In U.S. vote, small states matter thanks to Electoral College

Clerks open envelopes and take out certificates of electoral votes during a joint session of the 113th Congress to count the 2012 Presidential electoral votes, in the House Chamber on Capitol Hill in Washington DC, USA, 04 January 2013. The ballots from the electoral college have been sealed until the vote, which confirms the election of President Barack Obama and Vice President Joe Biden. EPA/MICHAEL REYNOLDS

Clerks open envelopes and take out certificates of electoral votes during a joint session of the 113th Congress to count the 2012 Presidential electoral votes, in the House Chamber on Capitol Hill in Washington DC, USA, 04 January 2013. The ballots from the electoral college have been sealed until the vote, which confirms the election of President Barack Obama and Vice President Joe Biden.

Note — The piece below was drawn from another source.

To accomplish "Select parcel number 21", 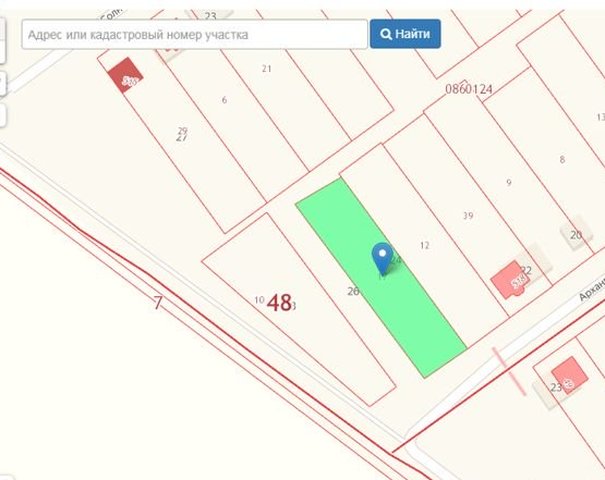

EPA/MICHAEL REYNOLDS

Washington, Nov 2 (EFE).- While Democrat Hillary Clinton and Republican Donald Trump campaign to win over voters, the final say on who will become the 45th president of the United States belongs to an institution that has no parallel in other democratic nations: the Electoral College.

The 538 electors representing the 50 states and the District of Columbia cast their ballots in accord with the popular vote in their respective jurisdictions, yet it is possible for a candidate to get the most votes nationwide and lose the contest.
A candidate needs 270 electoral votes to win.

The leaders who gathered in 1787 to draft the U.S. Constitution devised the Electoral College as a way of ensuring that states with small populations would have influence over the choice of the head of state.

Each state’s number of electors is equal to that of its members of Congress.

Though the allotment of members of the House of Representatives is based on population, every state has two senators.

The District of Columbia has three electors, corresponding to its three non-voting congressional delegates.

California leads all states with 55 electoral votes, followed by Texas, 38; Florida and New York, both with 29 votes; Pennsylvania and Illinois, with 20 electoral votes apiece; and Ohio, 18.

Maine and Nebraska divide their electoral votes proportionately among the candidates, but the other 48 states award them on the basis of winner take all.

The popular vote and the Electoral College result have diverged on four occasions during the past 229 years, most recently in 2000, when Republican George W. Bush became president despite having lost to Democrat Al Gore by some 500,000 votes.

In the case of a tie in the Electoral College, the election outcome is decided by the House of Representatives, where each state delegation has a single vote.

The last time an election was thrown into the House was 1825.